You scream or sputter along the arteries of this megatropolis on massive freeways, flyover interchanges supported by beams emblazoned with a star of Texas, and for miles you see a landscape heaving with big box stores and fast food restaurants and malls and megachurches; strip malls of culture; retail space measured in football fields, parking lots big enough to land jetliners; consumable, retouched, gas station tchotchke faith. It’s a vast Mecca of a particular kind of consumerism unique to America – doubly evocative in that Houston is built beneath the burping smokestacks of oil refineries.

I stopped for lunch in the suburb of Katy. Katy is a place where the earth is systematically scraped clean of all vegetation and replaced with the empty promise of happy families. Pine scaffolding and insulation and sheetrock and a facade encase the promise and massive tracts of land are geometrically organized in such a way that streets lined with mailboxes and trash cans wind gracefully into cul-de-sacs. Once a suburb has been carved into the earth, a landscape designer will plop tiny little saplings onto the earth and adorn The Promises with visions of the fully grown tree. “It’s a new build!”

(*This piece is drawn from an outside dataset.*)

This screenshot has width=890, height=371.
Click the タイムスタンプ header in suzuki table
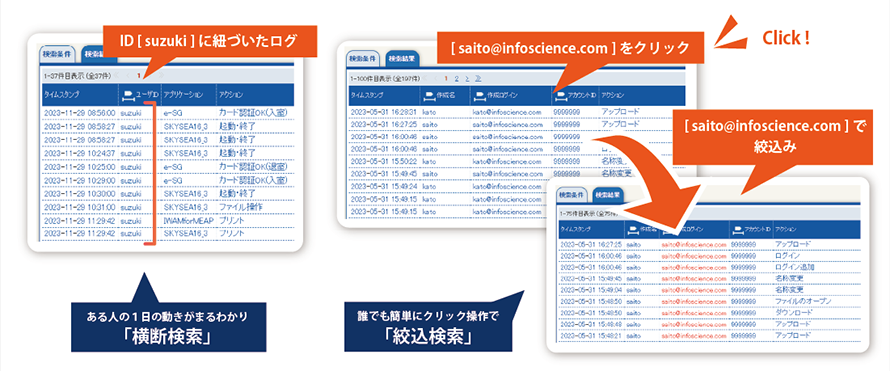61,95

I stopped for lunch just as Church™ got out and stood haggard and underdressed among the faithful in line for overdressed salads. At the register, Manicure thumbed through her patent leather pocketbook as her flailing blond-haired son flung his limbs and farted his armpits. Behind me, a floral skirt flitted just above a pair of diabetic ankles crammed into orthopedic pumps. The woman living above the skirt looked down in purse-lipped judgment at the flailing limbs and then at my shoes then my pants and then my shirt and then my unmade face. I smiled. Her pursed lips creaked into a small smile. Her nose crinkled. There was a geometry even in the way our gazes had started at each other’s shoes and met at each other’s self-righteous smiles.

I sat at a table in the corner and watched heads bob up and down to meet forks and spoons. Each head was attached to it’s body by a necklace or a collar. Up and down. They were swans. A Russian ballet of head bobbing, pecking at You-Pick-Two™ specials, jaws churning, adams apples floating up and down on strawfuls of sweet tea. Broken crayons and defrosted french fries accumulate under swinging bobbysocked feet. “What did you learn in Sunday School?” Her tongue stuck out as she tried to color inside the lines. She broke her crayon.

An hour before they had been an audience, a congregation, each of them a pastel-colored scaffolding around which promises are built. An hour before their single-family homes had sat empty while they sat by the thousands in multi-million dollar stadiums of Osteenian faith. Pressure-washed faith; stripped of last millenium’s gothic pomp in favor of clean lines, light shows, and showmanship. At 606,000 square feet, it’s a formidable display of American values – Big Box Glory of God.